Facade and Materiality Up Close



At close range, the interplay between warm brick and cold metal becomes the building's signature texture. Horizontal banding on the brick walls creates shadow lines that counterpoint the vertical ribs of the corrugated cladding above. At dusk, the upper metal volume catches the last light while the brick base recedes into shadow, inverting the typical heavy-base-light-top reading of a two-storey building.
Inside, the martial arts studio and adjacent training rooms show the same attention to surface: perforated brick screens washed with recessed ceiling lights produce a warm ambient glow that avoids the flat, institutional quality of most sports interiors. The material palette is deliberately restrained: brick, concrete, black steel, corrugated metal. Nothing competes for attention, and everything ages gracefully.
Plans and Drawings








The floor plans reveal the project's organizational logic with clarity. A linear spine of studios and multipurpose rooms runs along one edge of the site, while the larger court volumes occupy the center and the pool sits to the south. Parking wraps the perimeter, acknowledging the suburban, car-dependent reality of the Estuari township without letting it dominate the architecture. The roof plan is especially instructive: the undulating geometry of the metal decking is not a single continuous surface but a series of discrete folds, each calibrated to the span and program below.
Elevations confirm the building's commitment to horizontality. Despite the peaked roof forms, the dominant reading is a long, low bar stretched across the landscape. The diamond-patterned facade sections and structural details in the drawings show how the brick screens are integrated into the concrete frame, and how the roof assembly transitions from steel trusses to corrugated metal decking to the glass diamonds that puncture the ceiling. These are not complex details, but they are executed with a consistency that holds the entire project together.
Why This Project Matters
Tropical sports buildings are too often sealed boxes that fight their climate with energy-intensive mechanical systems. The Estuari Sport Complex argues convincingly for another way. By folding the roof to introduce zenithal light, perforating the walls to invite cross-ventilation, and orienting the major facades to catch prevailing winds, archicentre delivers a facility that performs at competition level without abandoning passive design principles. The building proves that regional material strategies, brick screens, louvred walls, shaded corridors, can operate at an institutional scale without sacrificing architectural ambition.
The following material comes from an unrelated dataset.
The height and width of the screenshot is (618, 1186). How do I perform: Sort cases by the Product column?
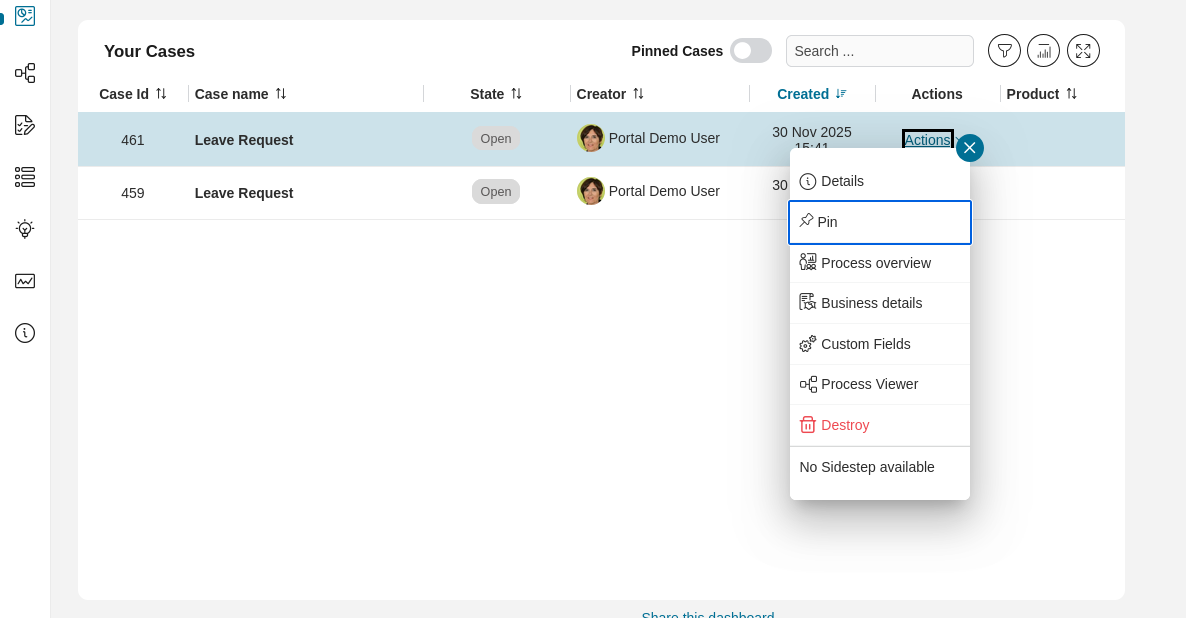pos(1042,93)
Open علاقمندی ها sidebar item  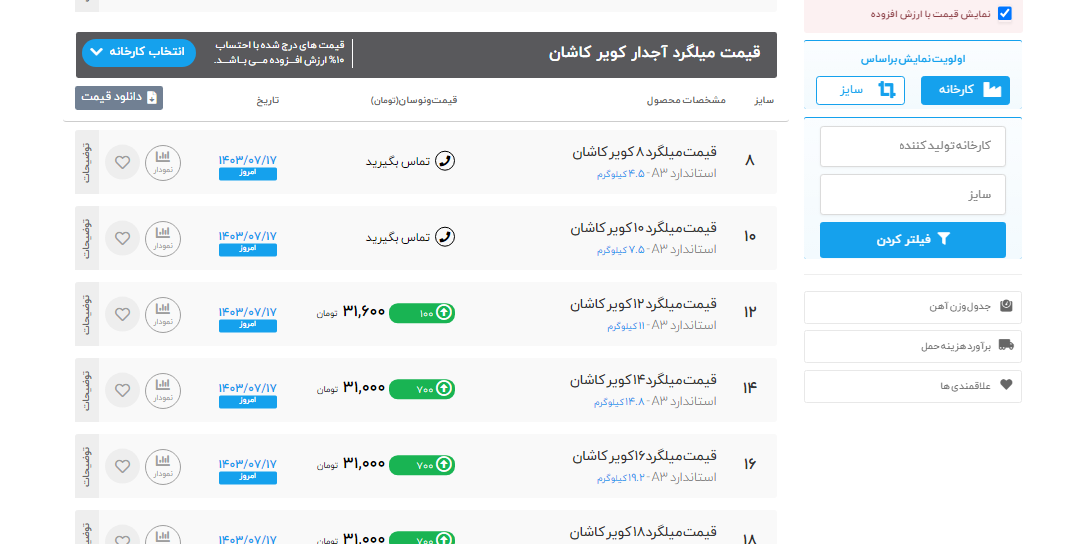(912, 385)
More broadly, the project challenges the assumption that community sports facilities in rapidly developing Southeast Asian townships must default to generic, developer-grade boxes. The origami roof, the textured brick, and the carefully framed views of parkland and lake give Estuari's residents a building that rewards close attention and repeated use. It is not a signature gesture dropped from above; it is an architecture shaped by its site, its climate, and the everyday rituals of the people who swim, play, and gather inside it.
Estuari Sport Complex by archicentre. Iskandar Puteri, Johor, Malaysia. 13,279 m². Completed 2020. Photography by H.Lin Ho.